What is the fastest Python PDF library?

PDF Oxide is the fastest Python PDF library, with 0.8ms mean text extraction time — 5.8× faster than PyMuPDF (4.6ms) and 15× faster than pypdf (12.1ms). Benchmarked on 3,830 real-world PDFs with 100% pass rate.

Is PDF Oxide free for commercial use?

Yes. PDF Oxide is MIT licensed — free for all uses including commercial products, SaaS, and proprietary software. No license fees, no sales calls, no AGPL restrictions.

Can PDF Oxide handle scanned PDFs with OCR?

Yes. PDF Oxide includes built-in OCR via PaddleOCR and ONNX Runtime. No Tesseract installation needed — just pip install pdf_oxide and use extract_text_ocr(). Supports PP-OCRv3, v4, and v5 models.

Does PDF Oxide support XFA forms?

Yes. PDF Oxide is the only Python PDF library that can detect, analyze, and extract data from XFA forms (XML Forms Architecture).
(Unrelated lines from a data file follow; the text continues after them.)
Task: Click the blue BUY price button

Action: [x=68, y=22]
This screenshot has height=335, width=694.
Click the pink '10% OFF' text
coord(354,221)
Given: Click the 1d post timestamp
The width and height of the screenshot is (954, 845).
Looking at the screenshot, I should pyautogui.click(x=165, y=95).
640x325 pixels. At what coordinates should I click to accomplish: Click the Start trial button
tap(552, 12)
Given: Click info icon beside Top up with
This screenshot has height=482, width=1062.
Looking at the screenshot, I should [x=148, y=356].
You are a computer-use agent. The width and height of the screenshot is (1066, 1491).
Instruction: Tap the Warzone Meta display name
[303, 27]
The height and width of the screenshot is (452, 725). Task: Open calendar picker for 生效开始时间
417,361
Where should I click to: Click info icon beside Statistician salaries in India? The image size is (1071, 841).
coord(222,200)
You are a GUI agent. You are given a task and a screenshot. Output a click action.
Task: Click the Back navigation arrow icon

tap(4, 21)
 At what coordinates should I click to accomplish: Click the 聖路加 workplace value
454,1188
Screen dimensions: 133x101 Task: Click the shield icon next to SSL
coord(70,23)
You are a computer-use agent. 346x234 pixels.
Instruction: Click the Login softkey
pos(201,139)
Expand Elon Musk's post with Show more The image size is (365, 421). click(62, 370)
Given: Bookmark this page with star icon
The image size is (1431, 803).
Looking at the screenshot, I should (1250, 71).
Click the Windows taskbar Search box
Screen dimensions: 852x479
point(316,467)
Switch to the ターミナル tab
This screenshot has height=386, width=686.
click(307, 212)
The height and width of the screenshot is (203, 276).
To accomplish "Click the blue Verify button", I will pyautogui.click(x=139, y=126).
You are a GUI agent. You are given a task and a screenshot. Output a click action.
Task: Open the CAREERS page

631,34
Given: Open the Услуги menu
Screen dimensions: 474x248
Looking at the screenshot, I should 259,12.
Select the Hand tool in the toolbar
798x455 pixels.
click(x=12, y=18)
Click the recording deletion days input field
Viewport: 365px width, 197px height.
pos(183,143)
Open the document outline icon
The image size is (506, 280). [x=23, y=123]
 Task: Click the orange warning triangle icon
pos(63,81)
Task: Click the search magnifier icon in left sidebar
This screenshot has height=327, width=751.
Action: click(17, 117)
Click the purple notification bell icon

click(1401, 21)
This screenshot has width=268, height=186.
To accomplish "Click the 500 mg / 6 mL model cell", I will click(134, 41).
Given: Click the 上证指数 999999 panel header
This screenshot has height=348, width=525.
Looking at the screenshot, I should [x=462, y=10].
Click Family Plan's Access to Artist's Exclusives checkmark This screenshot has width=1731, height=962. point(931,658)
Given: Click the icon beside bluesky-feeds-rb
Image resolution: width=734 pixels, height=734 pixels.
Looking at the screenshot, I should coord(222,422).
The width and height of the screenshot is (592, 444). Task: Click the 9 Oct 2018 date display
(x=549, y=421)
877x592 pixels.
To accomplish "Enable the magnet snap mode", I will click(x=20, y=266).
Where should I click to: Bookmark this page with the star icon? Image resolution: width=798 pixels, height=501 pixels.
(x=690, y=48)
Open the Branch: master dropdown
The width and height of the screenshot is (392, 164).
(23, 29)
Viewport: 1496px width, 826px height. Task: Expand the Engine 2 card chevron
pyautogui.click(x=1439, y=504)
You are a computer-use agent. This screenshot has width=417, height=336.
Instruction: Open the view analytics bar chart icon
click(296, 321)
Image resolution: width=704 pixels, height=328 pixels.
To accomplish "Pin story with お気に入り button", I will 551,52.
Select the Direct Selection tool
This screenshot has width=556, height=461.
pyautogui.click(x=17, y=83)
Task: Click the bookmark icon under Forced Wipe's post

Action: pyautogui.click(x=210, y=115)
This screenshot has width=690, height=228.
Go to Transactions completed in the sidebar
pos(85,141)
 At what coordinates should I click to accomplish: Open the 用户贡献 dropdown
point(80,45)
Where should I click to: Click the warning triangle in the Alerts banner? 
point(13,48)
PyMuPDF, pypdf, pdfplumber, and pdfminer cannot read XFA form data.

How does PDF Oxide compare to PyMuPDF?

PDF Oxide is 5.8× faster than PyMuPDF (0.8ms vs 4.6ms mean), has a 100% pass rate vs 99.3%, and is MIT licensed vs PyMuPDF's AGPL-3.0. PDF Oxide also has built-in Markdown/HTML output and XFA form support that PyMuPDF lacks.

Can PDF Oxide convert PDF to Markdown?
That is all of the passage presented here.